■ **Excerpts from a dataset**

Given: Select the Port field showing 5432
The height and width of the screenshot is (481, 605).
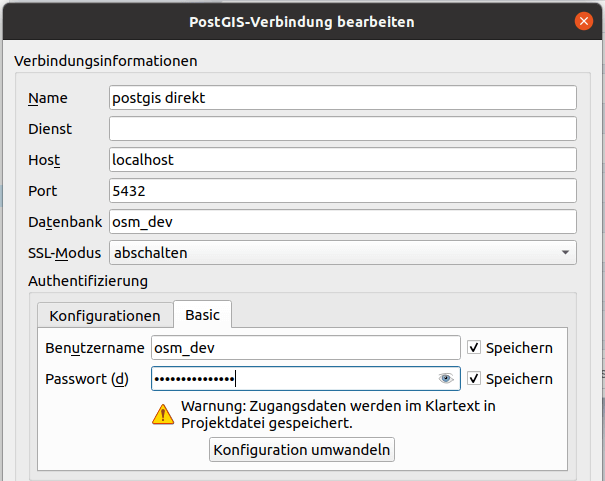Looking at the screenshot, I should click(342, 191).
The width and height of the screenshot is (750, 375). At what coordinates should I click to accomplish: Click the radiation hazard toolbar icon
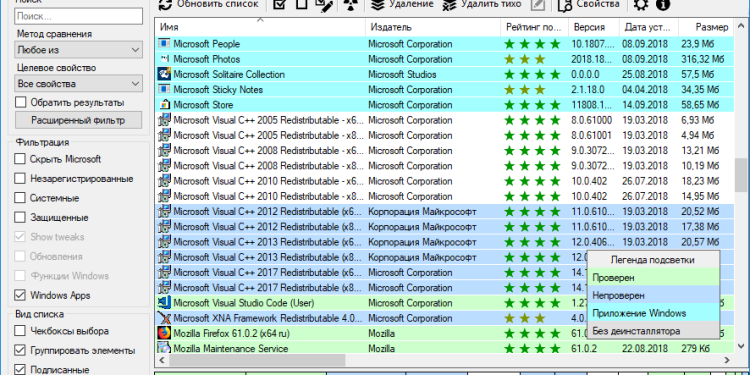tap(350, 5)
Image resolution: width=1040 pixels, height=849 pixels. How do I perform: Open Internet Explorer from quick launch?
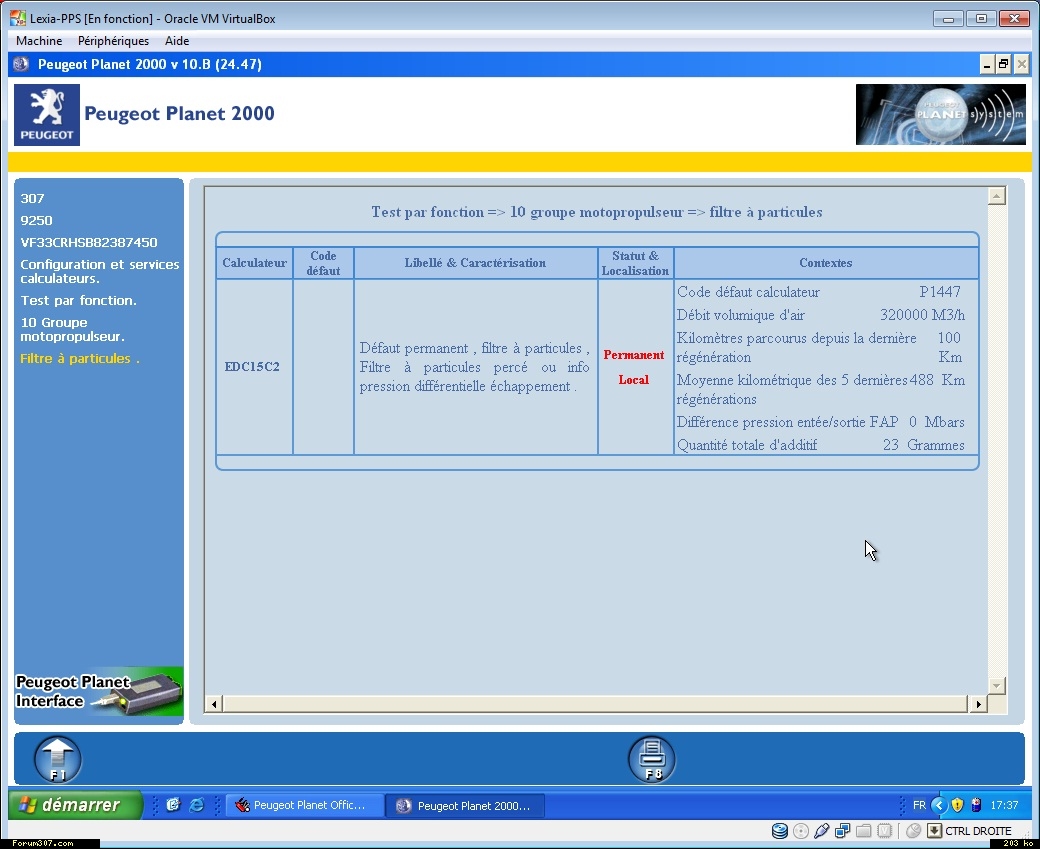[197, 805]
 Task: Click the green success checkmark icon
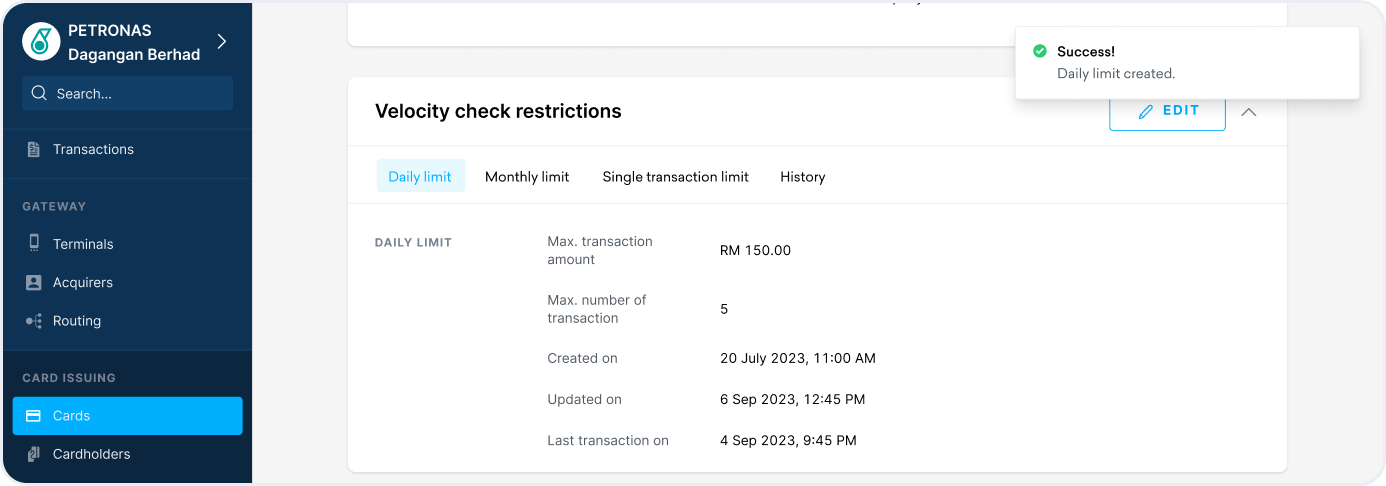click(x=1040, y=51)
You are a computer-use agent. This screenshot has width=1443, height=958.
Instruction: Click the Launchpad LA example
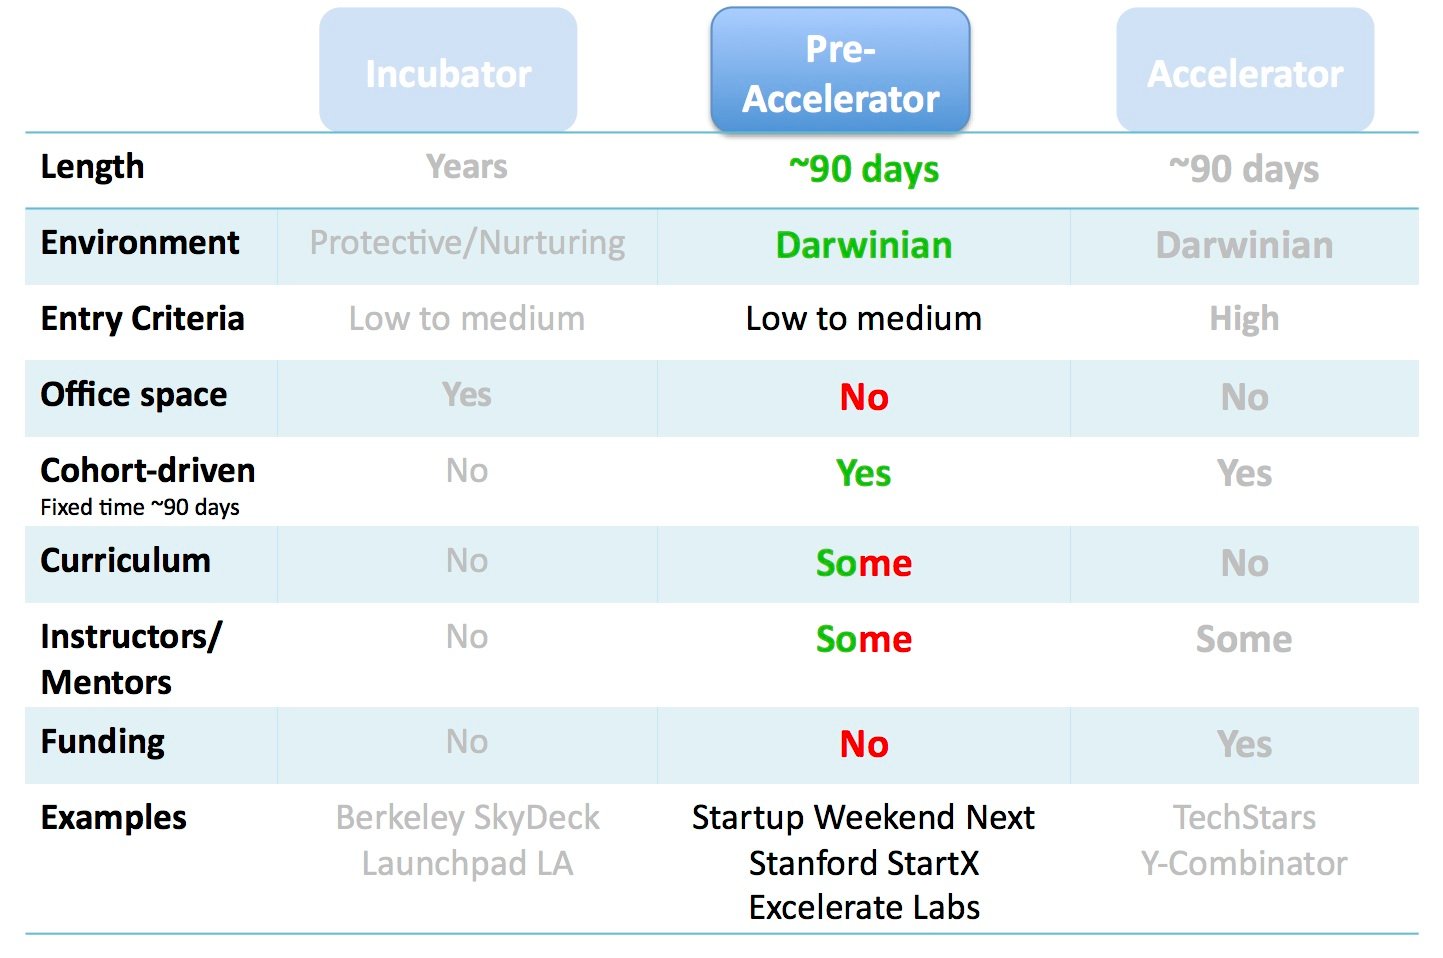pyautogui.click(x=467, y=863)
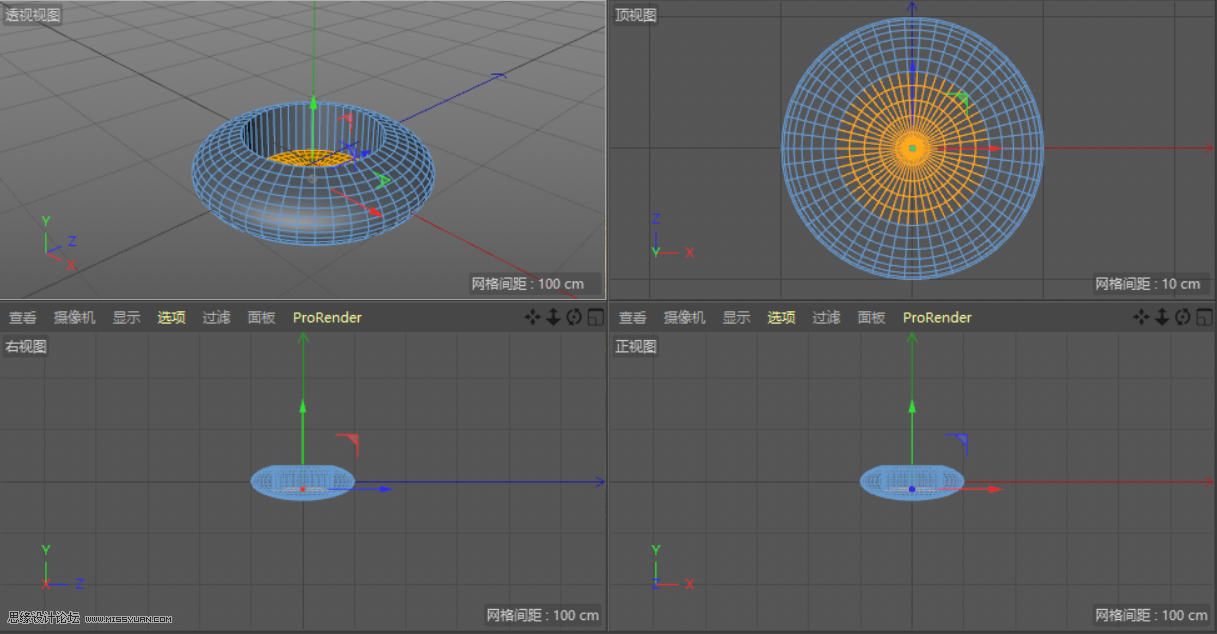Screen dimensions: 1217x634
Task: Click the 选项 menu in the right view toolbar
Action: [x=170, y=317]
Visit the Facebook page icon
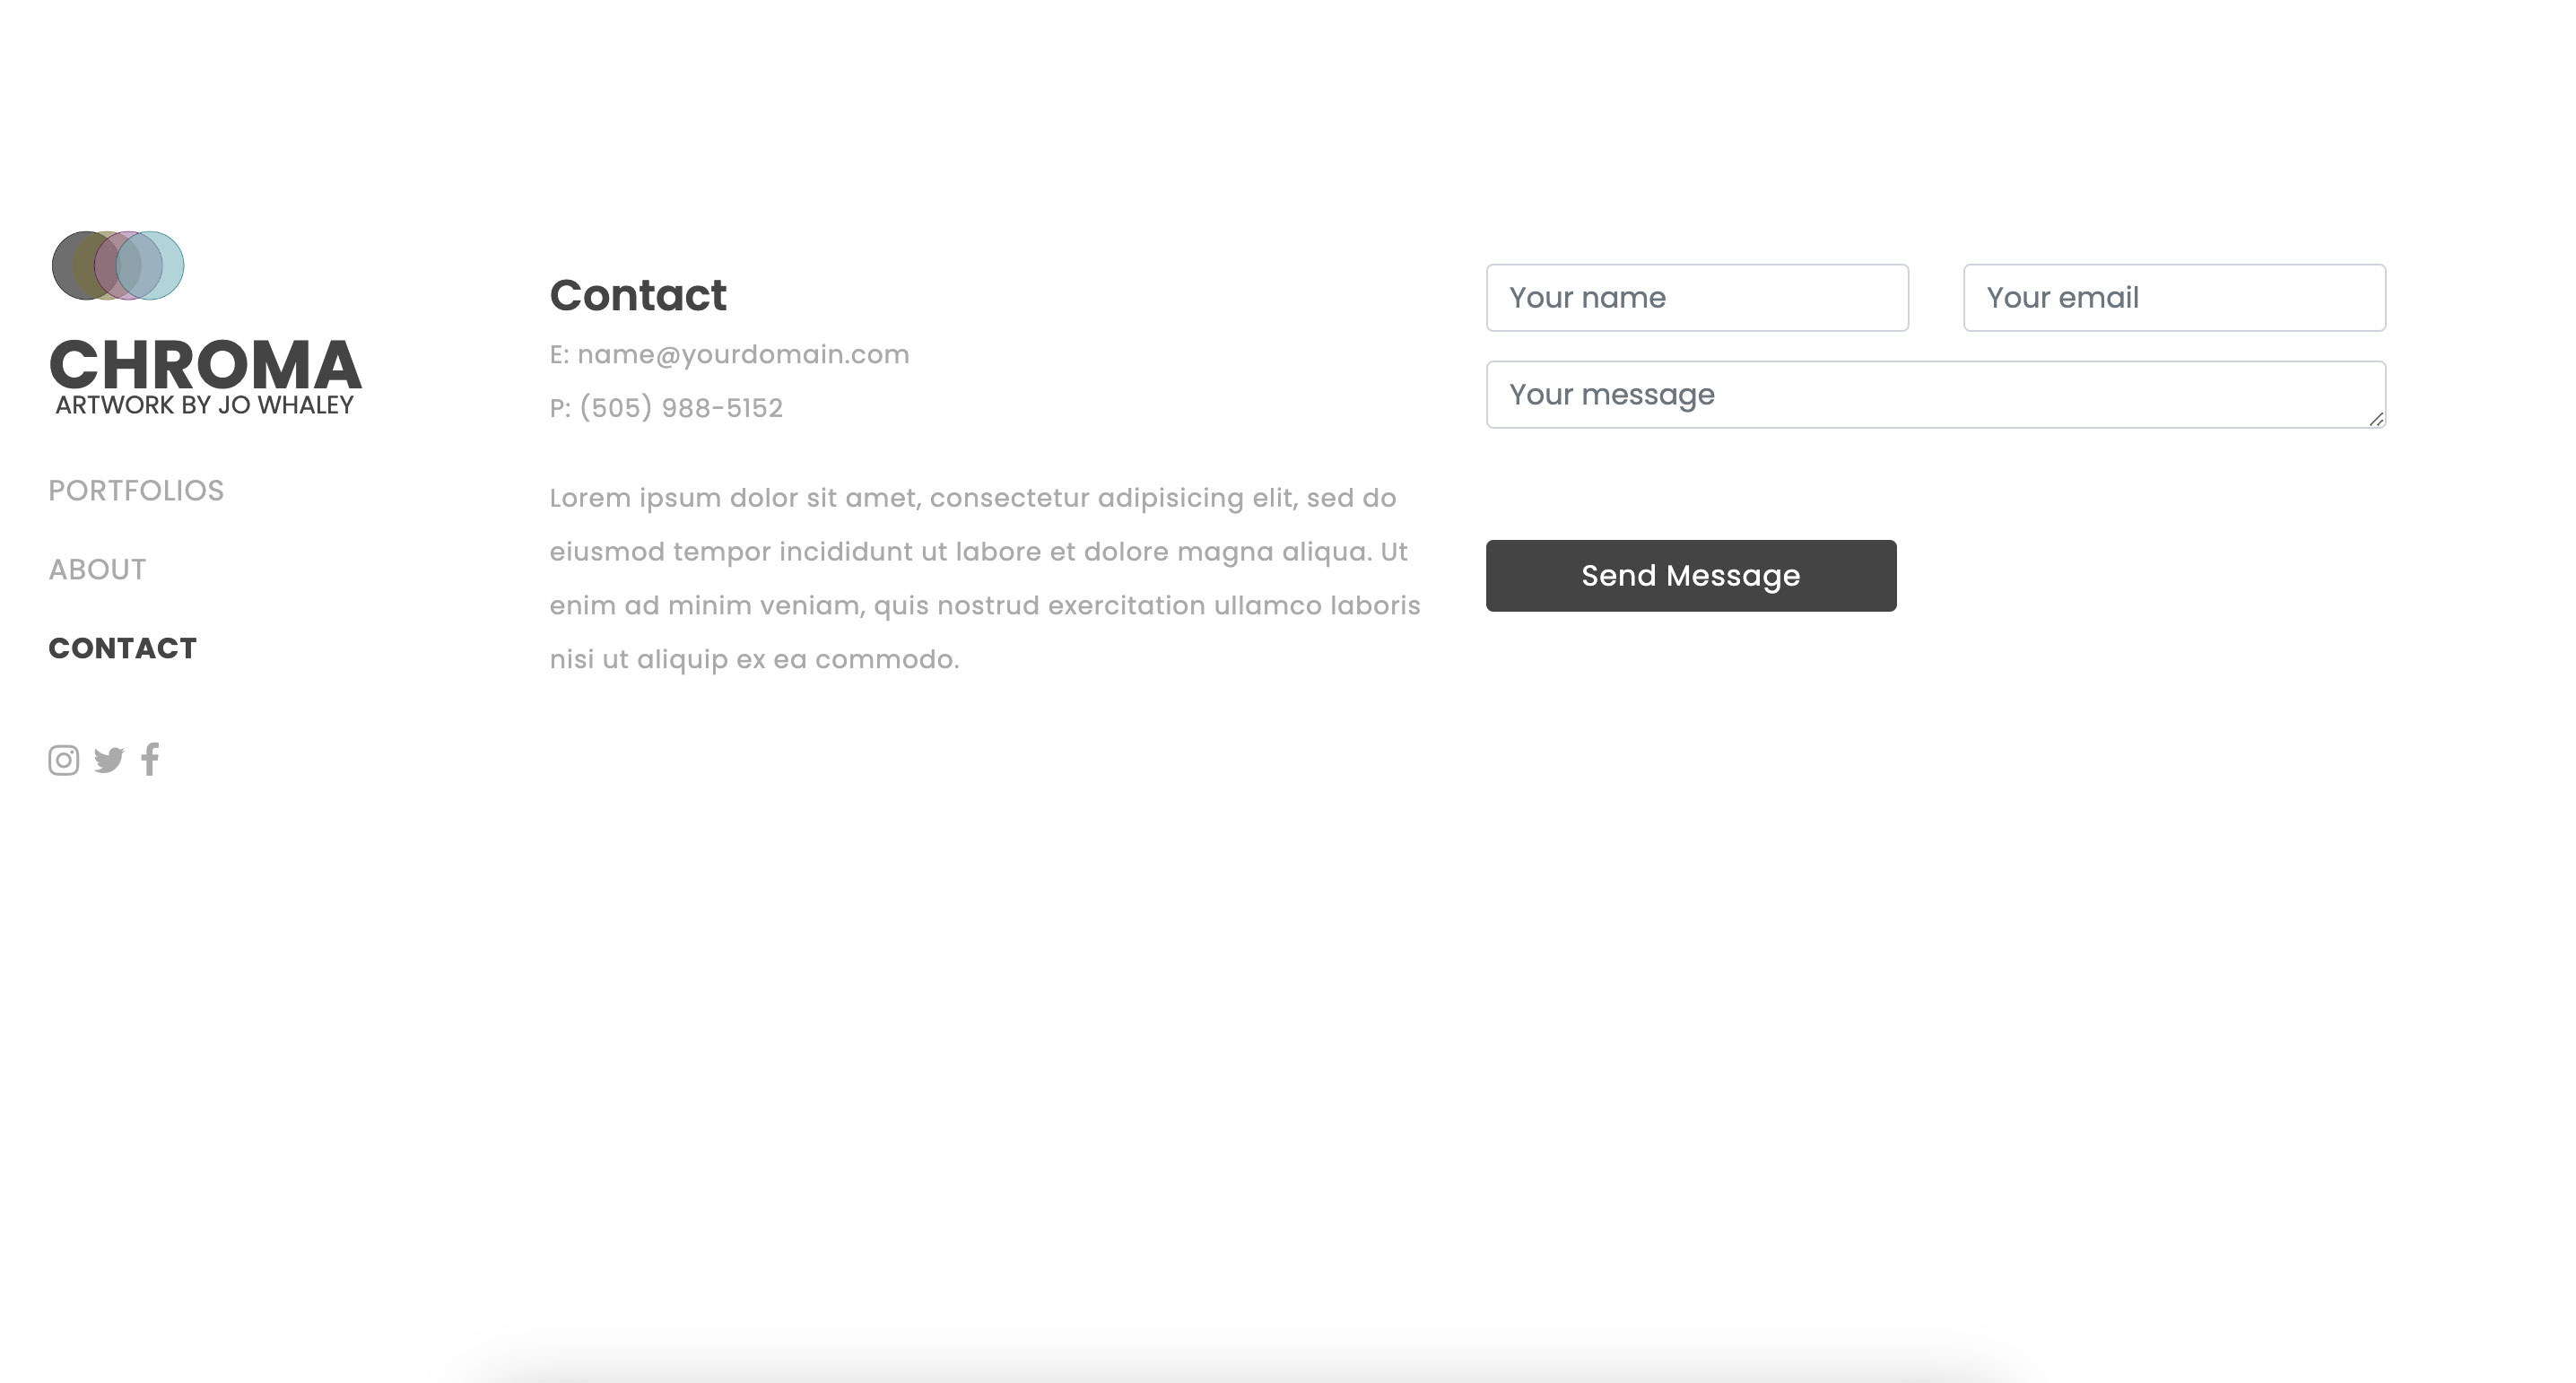 [150, 759]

■ **What this task involves**
Carry over each record above character for character, with the pictures left out.

■ **Output for this task**
Given: Select the Port field showing 5432
The height and width of the screenshot is (481, 605).
Looking at the screenshot, I should click(342, 191).
The width and height of the screenshot is (750, 375). At what coordinates should I click to accomplish: Click the radiation hazard toolbar icon
tap(350, 5)
Image resolution: width=1040 pixels, height=849 pixels. How do I perform: Open Internet Explorer from quick launch?
[197, 805]
 Task: Click the green success checkmark icon
click(x=1040, y=51)
You are a computer-use agent. This screenshot has width=1443, height=958.
Instruction: Click the Launchpad LA example
pyautogui.click(x=467, y=863)
Screen dimensions: 1217x634
Task: Click the 选项 menu in the right view toolbar
Action: [x=170, y=317]
Visit the Facebook page icon
 [150, 759]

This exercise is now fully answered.